-- GIVEN DATA follows --

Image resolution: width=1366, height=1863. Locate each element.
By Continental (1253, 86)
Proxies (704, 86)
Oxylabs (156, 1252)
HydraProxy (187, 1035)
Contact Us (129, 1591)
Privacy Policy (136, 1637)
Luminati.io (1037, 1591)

-- GIVEN DATA concluded --
-- GIVEN DATA follows --

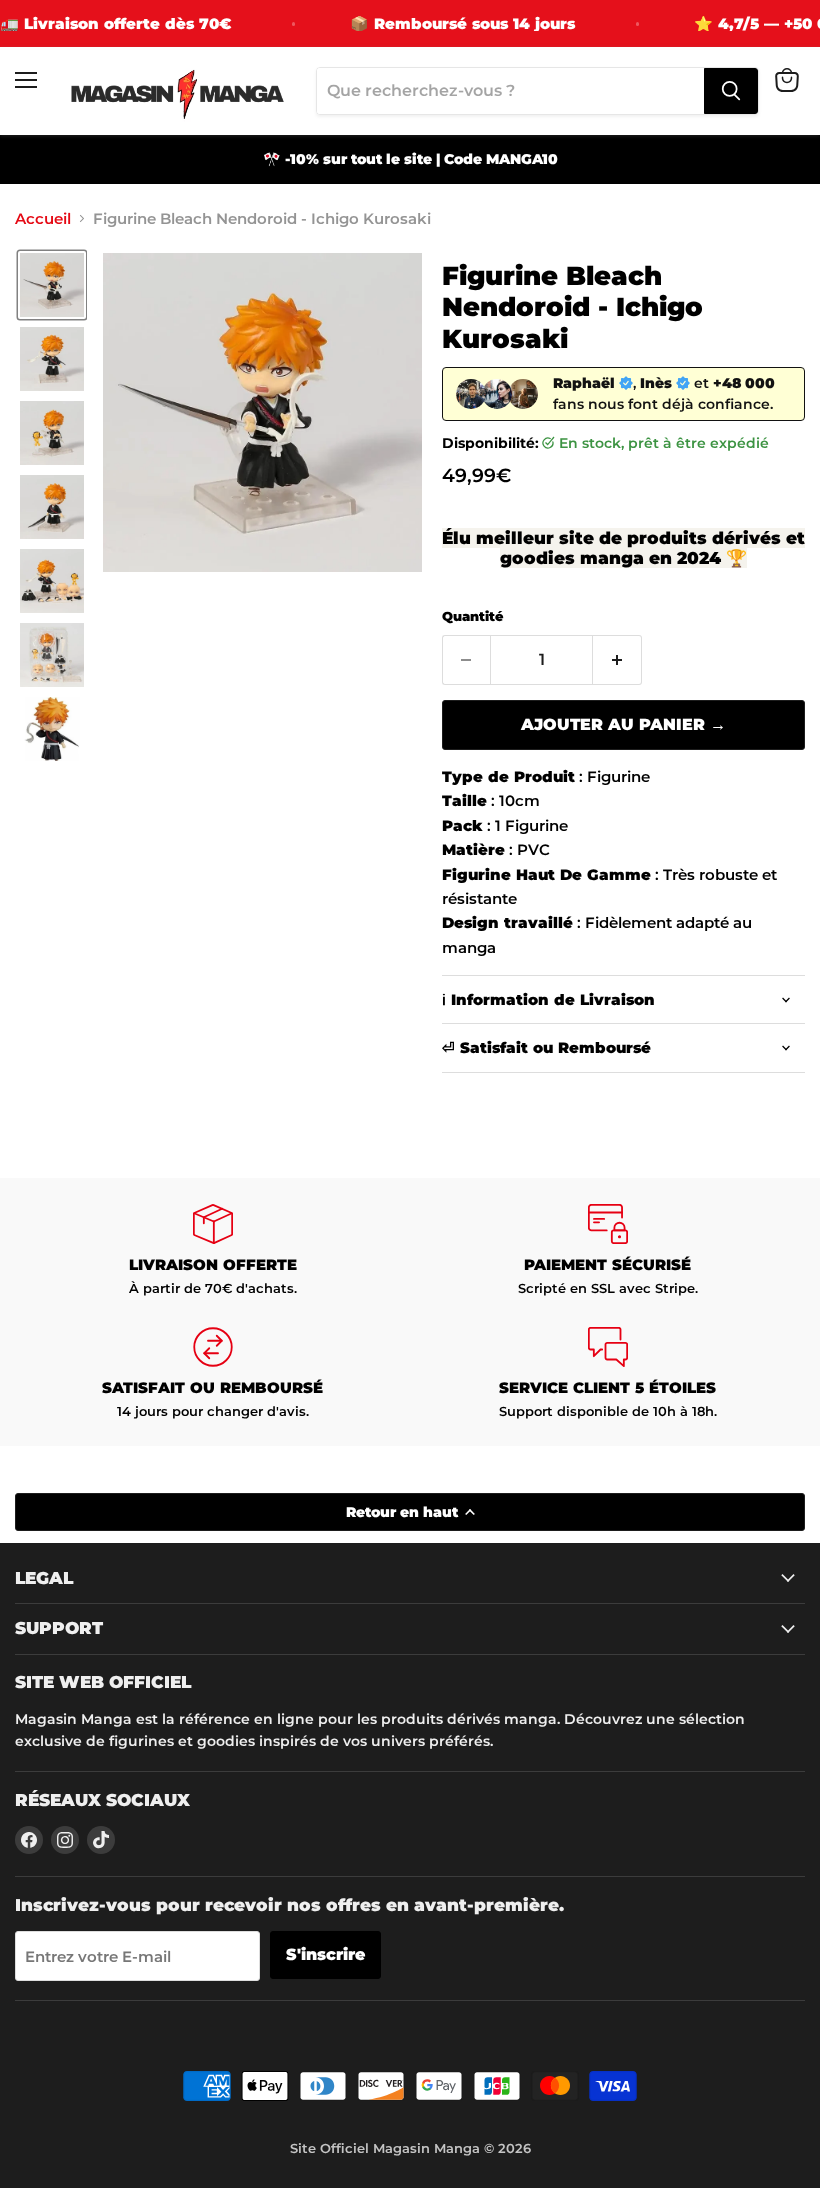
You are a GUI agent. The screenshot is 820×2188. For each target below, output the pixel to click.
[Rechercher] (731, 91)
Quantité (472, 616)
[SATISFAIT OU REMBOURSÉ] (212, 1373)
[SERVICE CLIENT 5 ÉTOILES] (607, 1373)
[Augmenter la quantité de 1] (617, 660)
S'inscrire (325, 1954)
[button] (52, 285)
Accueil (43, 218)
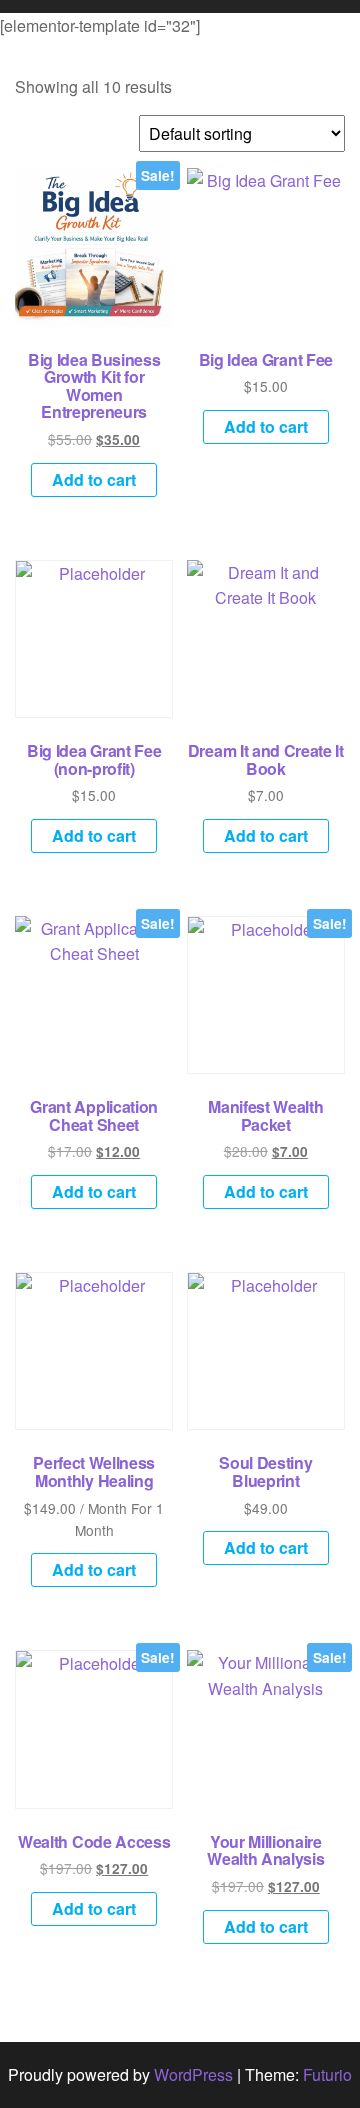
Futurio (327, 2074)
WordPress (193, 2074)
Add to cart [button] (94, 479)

-- GIVEN DATA concluded --
-- GIVEN DATA follows --

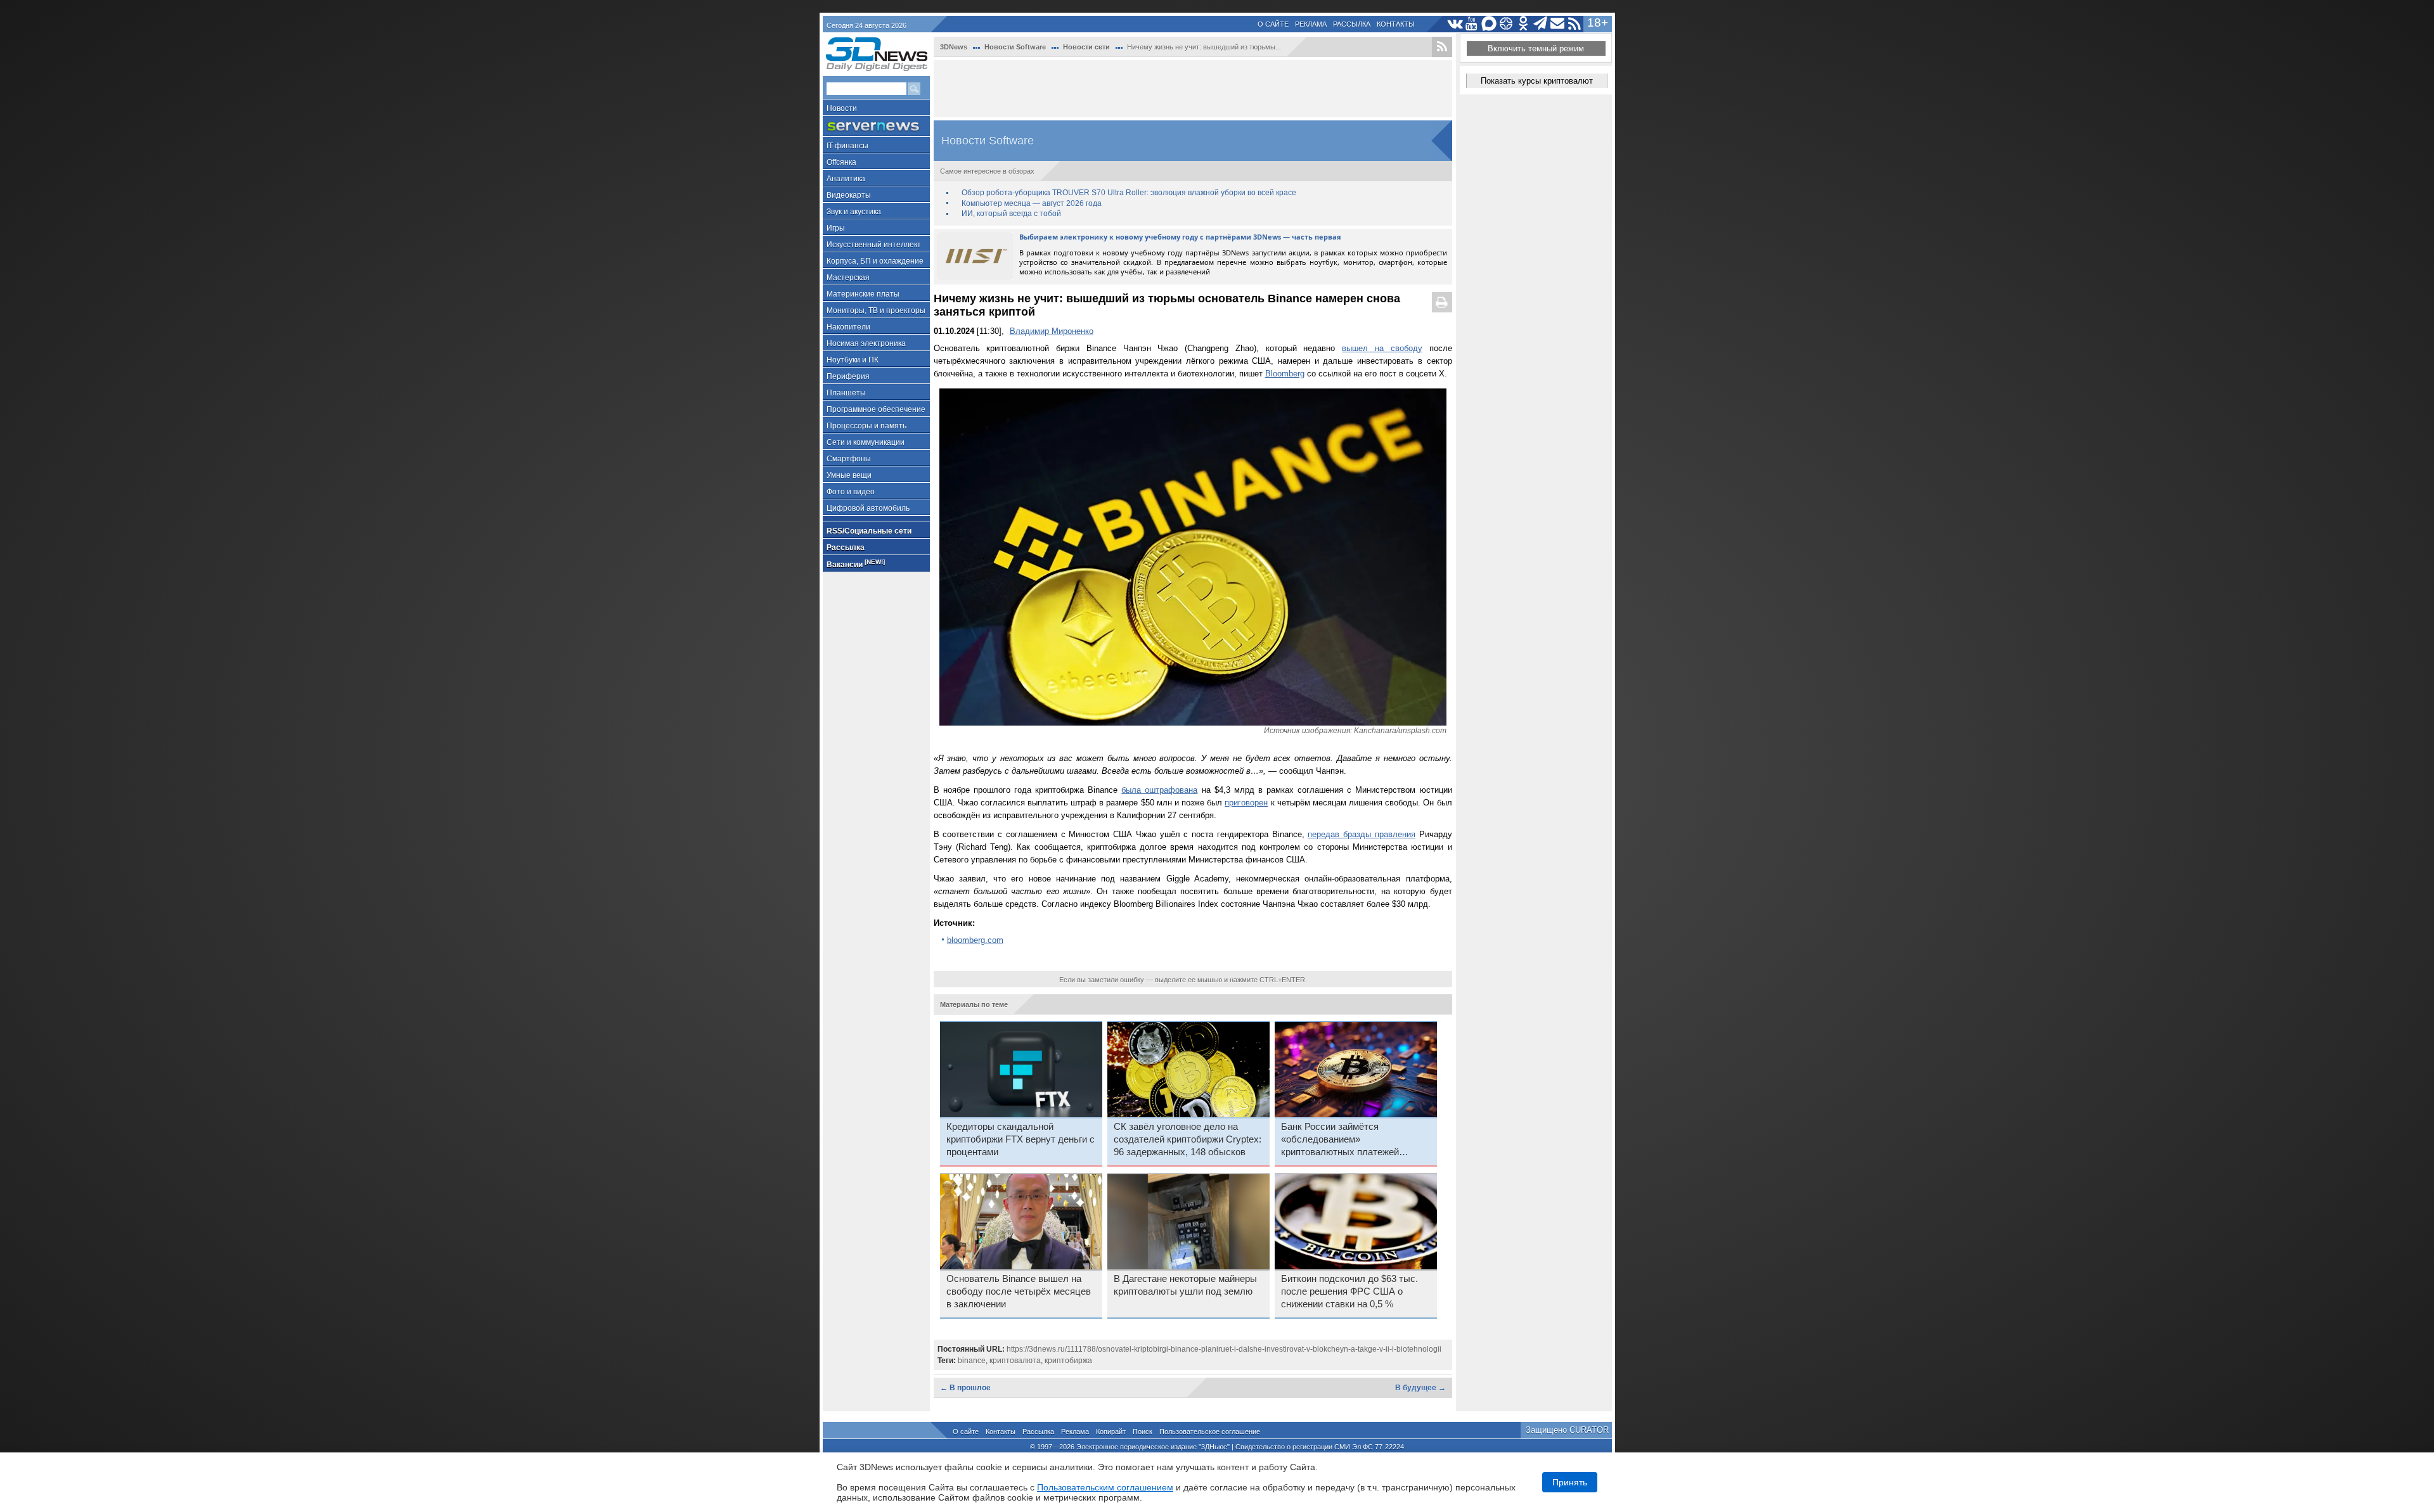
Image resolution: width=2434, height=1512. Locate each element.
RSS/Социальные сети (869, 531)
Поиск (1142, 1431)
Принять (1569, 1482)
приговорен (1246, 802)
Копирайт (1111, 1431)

-- GIVEN DATA concluded --

TASK DESCRIPTION:
Your copy should hold the lines from the one with "[button] (52, 285)" up to and including the one with "Add to cart [button] (94, 479)", exactly as in the data above, and no pictures.

RESPONSE AREA:
[button] (52, 285)
Accueil (43, 218)
Futurio (327, 2074)
WordPress (193, 2074)
Add to cart [button] (94, 479)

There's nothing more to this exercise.